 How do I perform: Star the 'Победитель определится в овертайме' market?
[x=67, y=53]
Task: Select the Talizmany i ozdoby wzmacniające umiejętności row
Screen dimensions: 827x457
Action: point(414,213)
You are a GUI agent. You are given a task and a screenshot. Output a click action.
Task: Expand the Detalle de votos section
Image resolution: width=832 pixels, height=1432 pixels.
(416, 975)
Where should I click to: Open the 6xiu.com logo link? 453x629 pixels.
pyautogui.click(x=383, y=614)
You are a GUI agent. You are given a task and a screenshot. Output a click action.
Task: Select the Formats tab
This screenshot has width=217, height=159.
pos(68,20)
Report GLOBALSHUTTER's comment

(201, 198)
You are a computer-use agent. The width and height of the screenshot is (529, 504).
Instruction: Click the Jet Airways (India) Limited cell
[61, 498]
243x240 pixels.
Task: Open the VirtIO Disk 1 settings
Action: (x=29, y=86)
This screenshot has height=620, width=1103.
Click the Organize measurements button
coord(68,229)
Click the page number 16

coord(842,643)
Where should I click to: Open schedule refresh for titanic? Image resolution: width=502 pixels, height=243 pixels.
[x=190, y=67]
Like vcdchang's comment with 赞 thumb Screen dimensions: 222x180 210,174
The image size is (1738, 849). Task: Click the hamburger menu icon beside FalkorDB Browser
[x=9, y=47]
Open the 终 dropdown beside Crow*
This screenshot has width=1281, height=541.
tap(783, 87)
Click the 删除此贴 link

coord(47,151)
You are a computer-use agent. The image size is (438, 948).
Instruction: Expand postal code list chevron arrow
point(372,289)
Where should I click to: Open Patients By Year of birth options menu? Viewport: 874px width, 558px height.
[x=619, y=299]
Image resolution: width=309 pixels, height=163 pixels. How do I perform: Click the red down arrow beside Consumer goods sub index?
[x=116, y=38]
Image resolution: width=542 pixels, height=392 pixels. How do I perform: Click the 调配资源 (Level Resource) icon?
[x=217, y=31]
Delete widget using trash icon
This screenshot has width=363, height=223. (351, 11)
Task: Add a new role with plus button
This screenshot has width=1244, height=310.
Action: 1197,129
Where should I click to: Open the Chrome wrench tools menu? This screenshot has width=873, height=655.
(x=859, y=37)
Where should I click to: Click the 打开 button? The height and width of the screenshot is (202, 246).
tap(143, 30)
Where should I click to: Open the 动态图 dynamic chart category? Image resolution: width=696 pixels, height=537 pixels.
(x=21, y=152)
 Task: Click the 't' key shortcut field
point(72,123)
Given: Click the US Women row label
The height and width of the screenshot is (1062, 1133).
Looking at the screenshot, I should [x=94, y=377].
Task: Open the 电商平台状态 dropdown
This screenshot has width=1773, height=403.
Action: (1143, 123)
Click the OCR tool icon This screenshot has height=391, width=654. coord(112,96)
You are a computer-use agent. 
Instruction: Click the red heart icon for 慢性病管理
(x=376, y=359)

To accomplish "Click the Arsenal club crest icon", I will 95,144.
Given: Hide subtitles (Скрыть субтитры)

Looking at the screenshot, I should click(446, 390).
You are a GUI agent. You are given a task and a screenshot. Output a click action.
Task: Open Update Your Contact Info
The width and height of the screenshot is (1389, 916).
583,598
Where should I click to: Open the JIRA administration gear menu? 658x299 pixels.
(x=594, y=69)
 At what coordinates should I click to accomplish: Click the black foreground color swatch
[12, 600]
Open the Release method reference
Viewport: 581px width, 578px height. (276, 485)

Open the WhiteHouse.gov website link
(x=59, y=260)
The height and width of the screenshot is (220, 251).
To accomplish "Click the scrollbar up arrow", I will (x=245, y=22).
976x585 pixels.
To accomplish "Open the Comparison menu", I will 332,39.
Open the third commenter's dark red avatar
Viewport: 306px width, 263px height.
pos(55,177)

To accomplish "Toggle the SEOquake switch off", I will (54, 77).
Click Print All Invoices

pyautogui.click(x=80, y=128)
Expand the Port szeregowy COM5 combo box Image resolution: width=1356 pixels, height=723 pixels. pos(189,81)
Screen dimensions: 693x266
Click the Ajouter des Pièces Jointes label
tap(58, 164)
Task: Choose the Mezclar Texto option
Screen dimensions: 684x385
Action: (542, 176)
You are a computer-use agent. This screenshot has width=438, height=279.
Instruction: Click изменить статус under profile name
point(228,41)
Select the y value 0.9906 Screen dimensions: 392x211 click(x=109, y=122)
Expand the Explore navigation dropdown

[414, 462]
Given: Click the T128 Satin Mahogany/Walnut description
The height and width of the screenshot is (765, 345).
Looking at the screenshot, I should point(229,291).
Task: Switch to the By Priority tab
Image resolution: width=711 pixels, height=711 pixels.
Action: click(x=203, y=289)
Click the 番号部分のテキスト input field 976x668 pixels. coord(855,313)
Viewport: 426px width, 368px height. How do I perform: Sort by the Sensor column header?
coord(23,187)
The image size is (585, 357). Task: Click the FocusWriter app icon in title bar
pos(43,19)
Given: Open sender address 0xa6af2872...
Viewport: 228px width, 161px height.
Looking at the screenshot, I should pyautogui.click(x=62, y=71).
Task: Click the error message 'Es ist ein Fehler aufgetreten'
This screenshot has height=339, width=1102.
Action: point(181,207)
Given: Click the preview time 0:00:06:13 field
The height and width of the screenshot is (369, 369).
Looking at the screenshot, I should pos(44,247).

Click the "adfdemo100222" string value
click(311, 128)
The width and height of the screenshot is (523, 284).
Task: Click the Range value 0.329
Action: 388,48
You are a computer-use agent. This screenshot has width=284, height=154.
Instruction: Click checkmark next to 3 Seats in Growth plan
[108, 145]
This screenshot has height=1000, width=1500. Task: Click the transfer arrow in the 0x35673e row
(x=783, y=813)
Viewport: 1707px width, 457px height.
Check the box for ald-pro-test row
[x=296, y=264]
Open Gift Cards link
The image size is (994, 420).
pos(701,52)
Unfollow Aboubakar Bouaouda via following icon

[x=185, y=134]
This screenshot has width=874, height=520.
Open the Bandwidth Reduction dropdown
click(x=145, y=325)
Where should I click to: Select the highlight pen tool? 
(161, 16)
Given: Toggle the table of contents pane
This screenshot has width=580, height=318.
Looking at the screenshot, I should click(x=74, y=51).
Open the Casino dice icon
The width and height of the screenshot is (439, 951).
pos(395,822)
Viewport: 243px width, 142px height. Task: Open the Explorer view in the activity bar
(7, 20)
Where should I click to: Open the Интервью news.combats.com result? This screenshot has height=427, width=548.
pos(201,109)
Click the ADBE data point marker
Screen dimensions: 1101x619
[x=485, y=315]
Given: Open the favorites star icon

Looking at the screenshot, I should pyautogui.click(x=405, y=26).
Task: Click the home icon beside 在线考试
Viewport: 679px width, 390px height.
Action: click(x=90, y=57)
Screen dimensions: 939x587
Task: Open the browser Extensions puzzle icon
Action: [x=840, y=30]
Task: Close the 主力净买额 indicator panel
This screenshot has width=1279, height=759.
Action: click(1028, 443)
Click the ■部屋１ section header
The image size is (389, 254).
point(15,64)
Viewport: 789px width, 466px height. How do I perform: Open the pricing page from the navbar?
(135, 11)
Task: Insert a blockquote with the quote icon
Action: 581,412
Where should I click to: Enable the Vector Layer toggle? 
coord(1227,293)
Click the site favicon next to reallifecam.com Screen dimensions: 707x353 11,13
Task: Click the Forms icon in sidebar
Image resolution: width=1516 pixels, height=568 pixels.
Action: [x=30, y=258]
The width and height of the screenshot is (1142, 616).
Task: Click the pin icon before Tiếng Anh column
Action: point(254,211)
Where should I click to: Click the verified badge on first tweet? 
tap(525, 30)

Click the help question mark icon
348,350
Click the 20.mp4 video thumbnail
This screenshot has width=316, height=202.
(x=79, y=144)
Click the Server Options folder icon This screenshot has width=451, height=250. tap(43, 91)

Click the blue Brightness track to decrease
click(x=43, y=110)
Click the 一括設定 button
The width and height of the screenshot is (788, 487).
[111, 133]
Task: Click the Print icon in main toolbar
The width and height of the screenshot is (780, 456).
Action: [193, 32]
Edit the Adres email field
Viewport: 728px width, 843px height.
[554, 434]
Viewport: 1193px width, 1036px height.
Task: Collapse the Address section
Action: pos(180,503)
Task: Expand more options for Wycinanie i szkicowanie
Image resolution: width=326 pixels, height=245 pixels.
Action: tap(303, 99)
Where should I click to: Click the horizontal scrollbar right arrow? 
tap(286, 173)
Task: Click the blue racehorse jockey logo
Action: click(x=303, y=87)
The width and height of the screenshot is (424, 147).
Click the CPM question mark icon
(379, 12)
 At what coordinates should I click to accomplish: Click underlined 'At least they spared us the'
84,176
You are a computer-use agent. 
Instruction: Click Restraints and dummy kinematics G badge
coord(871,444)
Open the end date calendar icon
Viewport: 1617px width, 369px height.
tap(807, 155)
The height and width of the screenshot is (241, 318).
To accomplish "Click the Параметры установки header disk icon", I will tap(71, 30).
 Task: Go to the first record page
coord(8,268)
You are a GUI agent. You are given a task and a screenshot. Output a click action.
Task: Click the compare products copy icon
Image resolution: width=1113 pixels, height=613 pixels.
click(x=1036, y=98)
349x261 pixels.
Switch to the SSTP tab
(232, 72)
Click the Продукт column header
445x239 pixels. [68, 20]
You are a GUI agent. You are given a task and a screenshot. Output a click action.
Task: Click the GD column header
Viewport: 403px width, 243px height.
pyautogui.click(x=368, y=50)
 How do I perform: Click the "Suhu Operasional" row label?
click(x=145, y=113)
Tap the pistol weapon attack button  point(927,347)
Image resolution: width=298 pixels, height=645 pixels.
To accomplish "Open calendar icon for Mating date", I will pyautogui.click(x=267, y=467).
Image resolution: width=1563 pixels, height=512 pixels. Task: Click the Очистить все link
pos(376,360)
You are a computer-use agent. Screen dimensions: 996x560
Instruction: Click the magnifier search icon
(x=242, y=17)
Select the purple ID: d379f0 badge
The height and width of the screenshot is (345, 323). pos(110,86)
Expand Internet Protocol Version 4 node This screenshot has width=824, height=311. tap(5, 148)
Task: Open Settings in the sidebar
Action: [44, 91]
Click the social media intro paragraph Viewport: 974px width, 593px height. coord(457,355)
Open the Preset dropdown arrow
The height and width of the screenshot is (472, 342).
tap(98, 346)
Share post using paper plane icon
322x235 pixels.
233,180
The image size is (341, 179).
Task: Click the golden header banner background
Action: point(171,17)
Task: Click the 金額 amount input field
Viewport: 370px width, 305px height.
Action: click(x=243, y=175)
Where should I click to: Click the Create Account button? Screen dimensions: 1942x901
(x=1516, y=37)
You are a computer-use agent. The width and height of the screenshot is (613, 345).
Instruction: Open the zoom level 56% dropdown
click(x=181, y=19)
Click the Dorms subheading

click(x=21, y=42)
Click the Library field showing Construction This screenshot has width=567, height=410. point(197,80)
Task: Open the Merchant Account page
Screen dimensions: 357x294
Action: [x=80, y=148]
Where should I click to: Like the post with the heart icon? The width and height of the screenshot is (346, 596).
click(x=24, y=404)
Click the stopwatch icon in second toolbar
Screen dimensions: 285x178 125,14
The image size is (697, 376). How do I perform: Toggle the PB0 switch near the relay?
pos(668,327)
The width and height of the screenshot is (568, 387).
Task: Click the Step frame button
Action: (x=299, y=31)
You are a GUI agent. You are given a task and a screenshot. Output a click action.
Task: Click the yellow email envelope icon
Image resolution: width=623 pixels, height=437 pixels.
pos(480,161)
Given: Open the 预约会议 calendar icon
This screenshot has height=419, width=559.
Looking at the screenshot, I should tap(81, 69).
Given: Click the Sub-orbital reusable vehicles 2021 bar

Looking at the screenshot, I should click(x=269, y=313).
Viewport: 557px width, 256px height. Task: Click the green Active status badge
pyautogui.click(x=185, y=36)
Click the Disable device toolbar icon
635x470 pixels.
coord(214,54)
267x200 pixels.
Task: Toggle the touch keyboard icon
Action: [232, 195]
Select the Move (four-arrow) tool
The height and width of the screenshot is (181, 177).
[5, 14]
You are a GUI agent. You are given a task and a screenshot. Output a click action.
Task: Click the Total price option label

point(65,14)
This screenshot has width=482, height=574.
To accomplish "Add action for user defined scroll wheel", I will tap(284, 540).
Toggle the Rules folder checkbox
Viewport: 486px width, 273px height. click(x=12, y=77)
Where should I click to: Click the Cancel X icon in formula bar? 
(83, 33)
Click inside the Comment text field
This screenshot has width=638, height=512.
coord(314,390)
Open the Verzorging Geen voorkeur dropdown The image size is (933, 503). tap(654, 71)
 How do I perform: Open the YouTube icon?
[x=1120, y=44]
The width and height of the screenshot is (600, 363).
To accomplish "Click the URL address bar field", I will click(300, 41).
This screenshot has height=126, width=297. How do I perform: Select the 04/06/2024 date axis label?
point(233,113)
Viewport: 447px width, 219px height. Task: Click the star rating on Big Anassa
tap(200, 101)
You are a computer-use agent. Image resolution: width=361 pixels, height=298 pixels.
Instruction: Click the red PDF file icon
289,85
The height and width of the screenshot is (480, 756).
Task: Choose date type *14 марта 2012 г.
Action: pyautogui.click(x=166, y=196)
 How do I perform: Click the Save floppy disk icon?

------------------------------

_DESCRIPTION OF THE TASK_: Tell how many lines of the data above include the string "input", with no other text in the answer.

_TASK SOLUTION_: 2